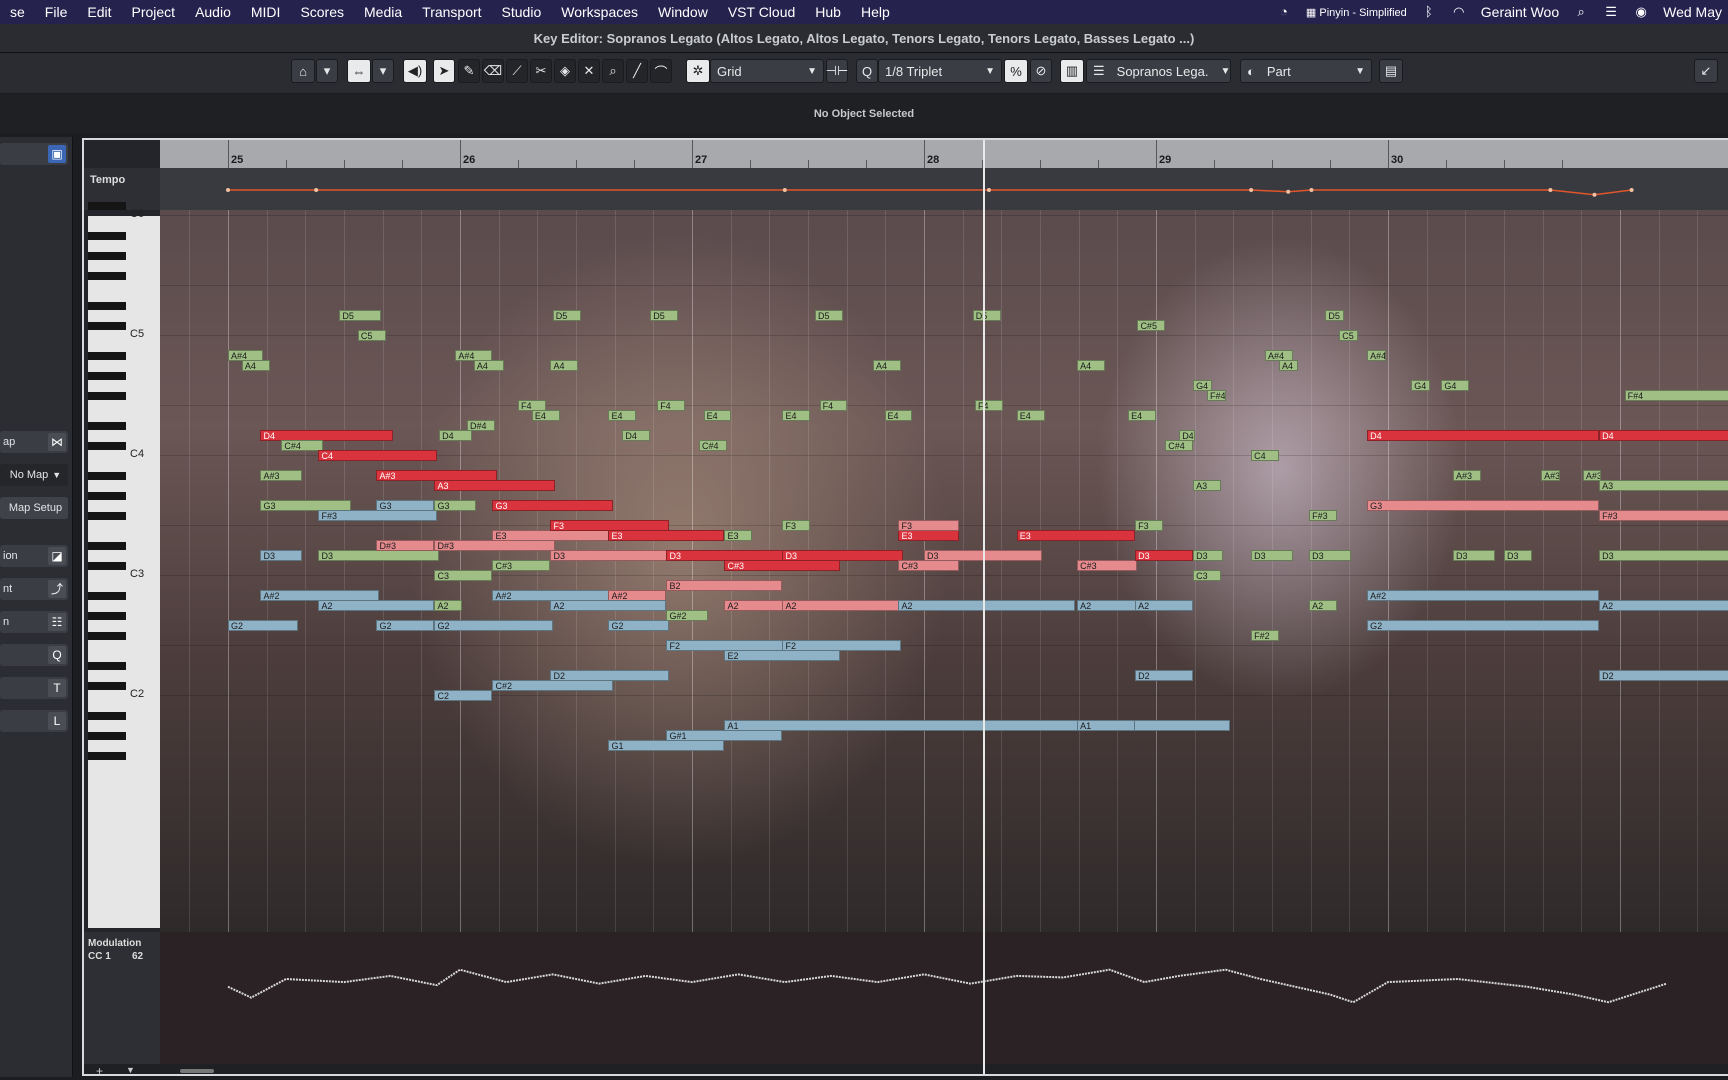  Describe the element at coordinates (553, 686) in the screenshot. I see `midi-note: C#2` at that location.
--
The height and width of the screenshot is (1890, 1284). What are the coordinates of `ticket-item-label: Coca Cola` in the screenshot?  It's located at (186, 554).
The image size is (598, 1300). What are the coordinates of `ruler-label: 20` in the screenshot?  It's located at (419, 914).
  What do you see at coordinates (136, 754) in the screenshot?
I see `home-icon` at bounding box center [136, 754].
==
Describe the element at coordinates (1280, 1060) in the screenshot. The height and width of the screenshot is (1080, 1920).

(The problem) Render as a JSON list of strings the lines of the data running from the line with "The image size" up to and including the line with "center [136, 754].", one string per line, with blank lines omitted.

(Task output)
[
  "The image size is (598, 1300). What are the coordinates of `ruler-label: 20` in the screenshot?  It's located at (419, 914).",
  "  What do you see at coordinates (136, 754) in the screenshot?",
  "I see `home-icon` at bounding box center [136, 754]."
]